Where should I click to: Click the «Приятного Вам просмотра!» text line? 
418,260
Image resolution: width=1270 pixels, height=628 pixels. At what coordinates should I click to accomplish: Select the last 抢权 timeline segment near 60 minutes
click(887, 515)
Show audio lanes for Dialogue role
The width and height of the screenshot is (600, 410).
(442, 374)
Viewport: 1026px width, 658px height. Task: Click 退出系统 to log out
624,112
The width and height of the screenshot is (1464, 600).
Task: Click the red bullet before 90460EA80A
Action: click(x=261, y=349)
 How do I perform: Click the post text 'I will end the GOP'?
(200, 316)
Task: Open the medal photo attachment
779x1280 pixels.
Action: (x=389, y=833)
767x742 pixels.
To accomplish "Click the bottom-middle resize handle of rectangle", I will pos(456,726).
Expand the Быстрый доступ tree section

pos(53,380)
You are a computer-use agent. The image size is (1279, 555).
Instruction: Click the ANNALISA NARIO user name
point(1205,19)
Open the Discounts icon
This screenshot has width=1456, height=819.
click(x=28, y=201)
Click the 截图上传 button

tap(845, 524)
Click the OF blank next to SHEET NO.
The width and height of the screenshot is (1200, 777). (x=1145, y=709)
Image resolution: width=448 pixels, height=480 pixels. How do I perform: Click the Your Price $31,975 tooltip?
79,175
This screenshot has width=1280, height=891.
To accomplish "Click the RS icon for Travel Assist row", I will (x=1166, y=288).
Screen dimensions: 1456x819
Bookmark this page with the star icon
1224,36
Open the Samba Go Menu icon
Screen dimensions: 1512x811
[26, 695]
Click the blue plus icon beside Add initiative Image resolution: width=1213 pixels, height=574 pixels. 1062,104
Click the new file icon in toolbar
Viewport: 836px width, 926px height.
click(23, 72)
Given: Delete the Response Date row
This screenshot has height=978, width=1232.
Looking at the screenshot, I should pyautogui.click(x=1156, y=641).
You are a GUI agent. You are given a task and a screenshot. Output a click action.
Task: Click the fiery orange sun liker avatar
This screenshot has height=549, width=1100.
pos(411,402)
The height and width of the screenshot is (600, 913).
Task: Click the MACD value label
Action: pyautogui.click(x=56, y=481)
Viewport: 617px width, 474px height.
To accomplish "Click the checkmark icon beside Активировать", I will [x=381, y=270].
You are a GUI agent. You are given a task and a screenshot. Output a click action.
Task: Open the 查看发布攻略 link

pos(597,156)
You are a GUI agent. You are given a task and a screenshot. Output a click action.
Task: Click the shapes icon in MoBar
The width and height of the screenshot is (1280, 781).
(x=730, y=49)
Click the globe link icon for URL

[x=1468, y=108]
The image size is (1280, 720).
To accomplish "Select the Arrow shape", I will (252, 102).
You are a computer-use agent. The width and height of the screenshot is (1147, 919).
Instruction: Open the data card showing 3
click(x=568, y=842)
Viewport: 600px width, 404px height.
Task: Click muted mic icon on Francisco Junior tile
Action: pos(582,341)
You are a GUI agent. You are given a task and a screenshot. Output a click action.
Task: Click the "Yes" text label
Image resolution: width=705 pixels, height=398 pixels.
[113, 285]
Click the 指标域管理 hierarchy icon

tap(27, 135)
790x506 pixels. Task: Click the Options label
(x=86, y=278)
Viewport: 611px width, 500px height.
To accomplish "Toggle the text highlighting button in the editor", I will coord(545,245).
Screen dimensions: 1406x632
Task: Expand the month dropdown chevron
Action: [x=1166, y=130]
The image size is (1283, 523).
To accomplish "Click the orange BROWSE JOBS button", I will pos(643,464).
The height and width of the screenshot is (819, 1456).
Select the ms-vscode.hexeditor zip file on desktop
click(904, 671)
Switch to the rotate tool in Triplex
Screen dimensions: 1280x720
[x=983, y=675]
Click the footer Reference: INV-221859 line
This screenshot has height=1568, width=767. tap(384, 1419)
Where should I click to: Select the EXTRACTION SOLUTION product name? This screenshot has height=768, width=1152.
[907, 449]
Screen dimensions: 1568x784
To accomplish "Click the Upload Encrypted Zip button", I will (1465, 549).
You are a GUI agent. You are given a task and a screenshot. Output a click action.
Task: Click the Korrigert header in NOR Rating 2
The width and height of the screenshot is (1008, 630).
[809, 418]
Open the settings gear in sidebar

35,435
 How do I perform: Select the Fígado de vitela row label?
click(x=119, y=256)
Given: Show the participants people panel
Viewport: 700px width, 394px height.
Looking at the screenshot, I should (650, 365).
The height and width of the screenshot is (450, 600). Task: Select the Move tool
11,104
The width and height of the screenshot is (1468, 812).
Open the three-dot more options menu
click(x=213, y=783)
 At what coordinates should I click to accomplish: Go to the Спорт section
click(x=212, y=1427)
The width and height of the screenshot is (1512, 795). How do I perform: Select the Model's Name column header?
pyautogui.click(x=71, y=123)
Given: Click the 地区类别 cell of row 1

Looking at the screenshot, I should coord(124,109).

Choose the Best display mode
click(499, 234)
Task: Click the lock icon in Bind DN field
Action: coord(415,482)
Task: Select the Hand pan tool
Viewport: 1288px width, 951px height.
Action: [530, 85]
┄┄┄┄┄┄┄┄┄┄┄┄┄┄┄┄┄┄┄┄
▶ [What to produce]
List each line of the items above that contains the string "link". Case counts.

▶ [Solution to the exercise]
Task: Open the 查看发布攻略 link
Click the globe link icon for URL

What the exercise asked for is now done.